The surprise was that people (me, at least!) thought the computation and amount of data required to learn a function like "translate English to French" would be completely impractical to ever realize.
I think it's open question whether humans work like that, though we probably do.
This is really fascinating, assuming it is true, it could imply that everything we "learn" is essentially a training process in our brain to store a new model/function. As humans we've figured out how to transfer these models between our brains through communication. Maybe it is possible to "upload" a model
to the brain like Neo learning kung-fu...

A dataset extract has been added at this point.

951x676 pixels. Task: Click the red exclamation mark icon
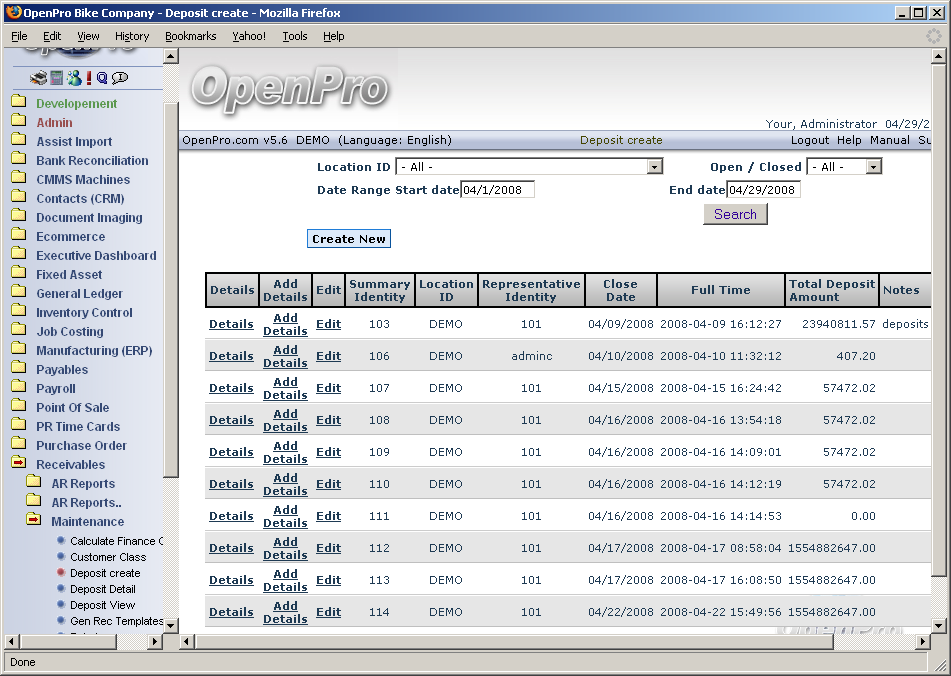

We will find that language and Visual perception are related. Geometry is the underlying structure in language and mathematics, and most of our logical concepts stem from geometric relations and constraints
A very interesting property was noted a few years ago by multiple researchers, I'm not sure who discovered it first. Transfer learning is unreasonably effective. If you were training an image generator network, there's a significant reduction in training time, by taking a model already trained and fine-tuning it, compared to starting from a model with truly random weights.
This isn't surprising when we're talking photos of ambulances and moving to photos of trucks. But it holds true when you train it on ... well, anything structured, really. A GPT-style transformer trained on online comments, or audio samples of music encoded as token streams, when switched to images of cars encoded as token streams, learns that task much more quickly than if it had been fully randomized.
I don't see how to escape the conclusion that these models learn some sort of general properties (something about arithmetic and mathematical relationships, maybe?) There's some sort of abstraction or internal model that is learned, that is applicable across very different tasks.